I took a full load of 16 credits, the exact opposite of what my doctors suggested. This was only a month after having to use a walker for the past year.

After two semesters at the community college, I decided it was time to go back to Oshkosh. I still had a dream of being a sports broadcaster and I knew UWO was my best opportunity to do so.

When I came back to UWO, I was still receiving chemotherapy orally every day and was going back to Madison once a month for three rounds of chemotherapy and a spinal tap. My hip was deteriorating from the side effects of steroids, chemotherapy and other drugs.

Simply walking from my dorm room to the classroom, a short five- to 10-minute walk, gave me extraordinary pain. I had to give myself pep talks every morning just to walk to class, but I was willing to put myself through the pain to achieve my dreams.

I finished my chemotherapy treatment in March of 2018.

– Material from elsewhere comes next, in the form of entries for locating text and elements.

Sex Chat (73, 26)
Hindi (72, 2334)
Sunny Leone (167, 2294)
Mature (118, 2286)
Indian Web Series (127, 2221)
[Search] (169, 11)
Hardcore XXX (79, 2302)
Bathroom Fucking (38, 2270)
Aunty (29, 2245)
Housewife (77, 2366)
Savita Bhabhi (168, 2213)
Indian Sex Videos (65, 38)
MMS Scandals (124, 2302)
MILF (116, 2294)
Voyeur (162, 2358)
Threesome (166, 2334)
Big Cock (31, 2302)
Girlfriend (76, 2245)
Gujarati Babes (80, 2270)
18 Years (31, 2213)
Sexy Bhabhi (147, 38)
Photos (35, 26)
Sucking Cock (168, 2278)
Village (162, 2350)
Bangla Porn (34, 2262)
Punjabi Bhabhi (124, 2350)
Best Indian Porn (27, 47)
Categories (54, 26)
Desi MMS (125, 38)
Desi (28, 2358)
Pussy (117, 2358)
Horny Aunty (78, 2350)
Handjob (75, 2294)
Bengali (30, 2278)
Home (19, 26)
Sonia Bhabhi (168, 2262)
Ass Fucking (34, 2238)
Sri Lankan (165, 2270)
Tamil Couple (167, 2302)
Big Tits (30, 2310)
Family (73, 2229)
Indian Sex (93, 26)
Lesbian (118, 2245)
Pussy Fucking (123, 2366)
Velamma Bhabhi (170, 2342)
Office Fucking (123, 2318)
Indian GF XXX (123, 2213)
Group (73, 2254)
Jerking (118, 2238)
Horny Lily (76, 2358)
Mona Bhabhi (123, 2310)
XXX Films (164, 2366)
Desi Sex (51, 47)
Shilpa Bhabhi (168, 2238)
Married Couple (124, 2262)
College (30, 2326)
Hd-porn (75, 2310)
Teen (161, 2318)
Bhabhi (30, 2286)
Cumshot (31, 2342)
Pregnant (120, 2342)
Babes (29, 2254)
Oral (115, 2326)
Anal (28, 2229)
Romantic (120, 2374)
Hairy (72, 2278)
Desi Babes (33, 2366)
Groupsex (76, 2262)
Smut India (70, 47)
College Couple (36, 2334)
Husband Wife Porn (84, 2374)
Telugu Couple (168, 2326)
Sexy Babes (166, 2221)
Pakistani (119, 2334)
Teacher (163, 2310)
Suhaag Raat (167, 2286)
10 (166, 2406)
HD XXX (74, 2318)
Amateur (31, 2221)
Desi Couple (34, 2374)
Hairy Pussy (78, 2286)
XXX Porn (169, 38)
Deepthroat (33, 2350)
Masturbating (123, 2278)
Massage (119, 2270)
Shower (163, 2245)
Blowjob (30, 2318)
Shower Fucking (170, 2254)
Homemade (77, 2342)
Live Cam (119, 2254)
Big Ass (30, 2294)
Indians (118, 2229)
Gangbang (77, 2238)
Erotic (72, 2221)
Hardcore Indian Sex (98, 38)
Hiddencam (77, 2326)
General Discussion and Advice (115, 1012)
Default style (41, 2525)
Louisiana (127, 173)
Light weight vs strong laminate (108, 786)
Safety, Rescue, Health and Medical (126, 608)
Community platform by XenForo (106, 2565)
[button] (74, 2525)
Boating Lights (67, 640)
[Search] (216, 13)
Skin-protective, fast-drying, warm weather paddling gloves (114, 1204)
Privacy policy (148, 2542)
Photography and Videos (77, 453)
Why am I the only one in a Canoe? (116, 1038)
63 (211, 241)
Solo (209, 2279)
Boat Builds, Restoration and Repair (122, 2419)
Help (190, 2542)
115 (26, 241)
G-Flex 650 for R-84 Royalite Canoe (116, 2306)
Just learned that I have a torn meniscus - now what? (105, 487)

When UWO’s men’s basketball team made it to the Final Four, I was given the opportunity to call those games at the age of 22. Some broadcasters go their whole career without ever getting an opportunity to call a championship game.

The game happened to be on March 21, one year from the exact day I received my last chemotherapy treatment. I just sat in my chair and started crying.

I had gone through three and a half years of chemotherapy treatment and I was about to call a national championship game. I was healthy and strong — my dreams were coming true.

My coworkers did not know about my past. I tried to keep it a secret because I didn’t want to be viewed any differently, and I didn’t want any pity given to me.

The Titans would go on to win the Division III Championship game that day. March 21, 2019 will go down as a historic day for UWO, but to me, it will be remembered as the first day of my new life.

I am now the sports director for WRST radio at UWO, co-hosting “The Sports Page,” and I also run my own podcast, “StewsPicks.” I will be graduating this December.